Eines Tages, so sagte er sich immer wieder, würde seine große Stunde kommen und dann würde er es denen einmal so richtig zeigen. In seinen geheimsten Phantasien sah er sich auf dem Sessel des Amtsleiters und war endlich derjenige, der den anderen mal sagt, wo es langgeht.
Zum Amtsleiter, das muß man einfach realistisch sehen, würde Nypav es nie bringen. Denn da dieser Posten mit dem des Betriebsleiters des kommunalen Eigenbetriebes Friedhöfe und Krematorium verbunden ist, wird der jeweilige Amtsinhaber -trotz europaweiter Ausschreibung- immer irgendwo aus den hervorstehenden Fasern des kommunalen Parteienfilzes hervorgekämmt. Immer nach dem Motto: Bei uns spielt das Parteibuch keine Rolle, Hauptsache Du bist in der SPD.

Nypav wählt gar nicht. Wenn eine Wahl ansteht, bestellt seine Mutti Briefwahlunterlagen und macht das alles, auch für ihn gleich mit.
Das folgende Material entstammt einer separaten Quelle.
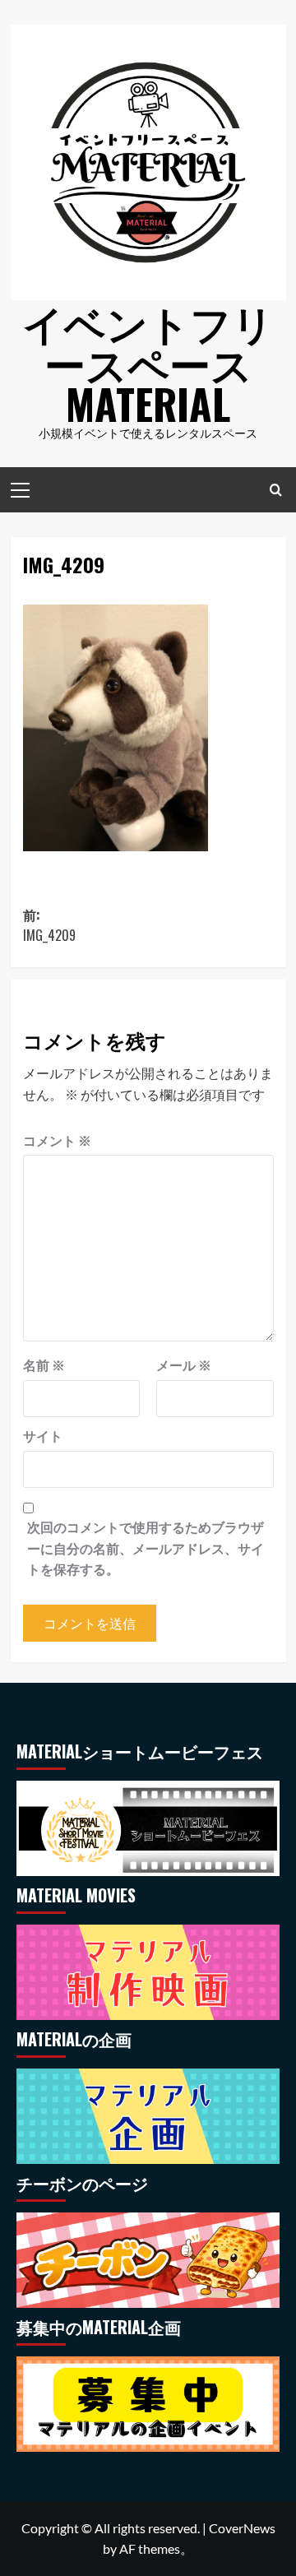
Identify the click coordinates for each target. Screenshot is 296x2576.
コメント (57, 1140)
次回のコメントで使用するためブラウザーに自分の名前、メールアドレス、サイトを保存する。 (145, 1548)
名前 (44, 1365)
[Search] (276, 489)
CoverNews (242, 2528)
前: (49, 925)
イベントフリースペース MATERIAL (148, 361)
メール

Mutti kümmert sich sowieso um alles.

Der Tag an dem Nypav seinen gehässigen Kollegen endlich mal zeigen konnte, was in ihm steckt, der sollte schneller kommen, als man es angesichts der äußerlichen Harmlosigkeit des Mannes hätte träumen lassen. Es wurde nämlich im Friedhofsamt eine Richtlinie umgesetzt, die innerhalb städtischer Gebäude das Rauchen verbietet. Nypav ist ohnehin notorischer Nichtraucher und häufiger Benutzer von Fichtennadelraumspray, das er immer dann zur Anwendung brachte, wenn man wieder Tabakqualm in seine Amtsstube wehte.
Er war im ganzen Amt der Einzige, der das Rauchverbot begrüßte. Alle anderen verzogen ihre Gesichter und richteten hinterm Haus eine notdürftige Freiluftrauchstelle ein.

Nypav hatte sich doch so gefreut, daß denen endlich mal was verboten worden ist und hatte kein Verständnis dafür, daß die nun ständig ihre Arbeitszeit unterbrachen um für wenigstens eine Viertelstunde mehrmals täglich eine zusätzliche Pause einzulegen. Deshalb verfasste er eine Eingabe an den Gesamtpersonalrat und fragte an, ob er denn nun als Nichtraucher analog zum Verhalten seiner rauchenden Kollegen mehrmals täglich am Automaten im Erdgeschoss eine Kaffeepause einlegen dürfe.
Natürlich wurde diese Anfrage abschlägig beantwortet, hatte aber zur Folge, daß ein Zeiterfassungssystem eingeführt wurde (32.000 Euro) mit dem die Absenzen der Raucher sekundengenau erfasst werden können. „Die entstehenden Ausfallzeiten sind nachzuarbeiten!“

Es folgten zwei weitere Beschwerden, eine an den Oberbürgermeister gerichtet und eine an den Sicherheitsbeauftragten der Stadtverwaltung. Nypav drängte darin auf die Bereitstellung geeigneten Löschmaterials, da sich in der Nähe des Freiluftraucherplatzes eine durchaus als brennbar zu bezeichnende Holzverkleidung befindet.
Kurzerhand, vor allem um weiteren Anfragen aus dem Weg zu gehen, ernannte der Oberbürgermeister in Absprache mit dem Sicherheits- und Brandschutzbeauftragten Herrn Waldemar Nypav zum „Beauftragten für eine rauchfreie Stadtverwaltung (Abt. Friedhofsamt)“.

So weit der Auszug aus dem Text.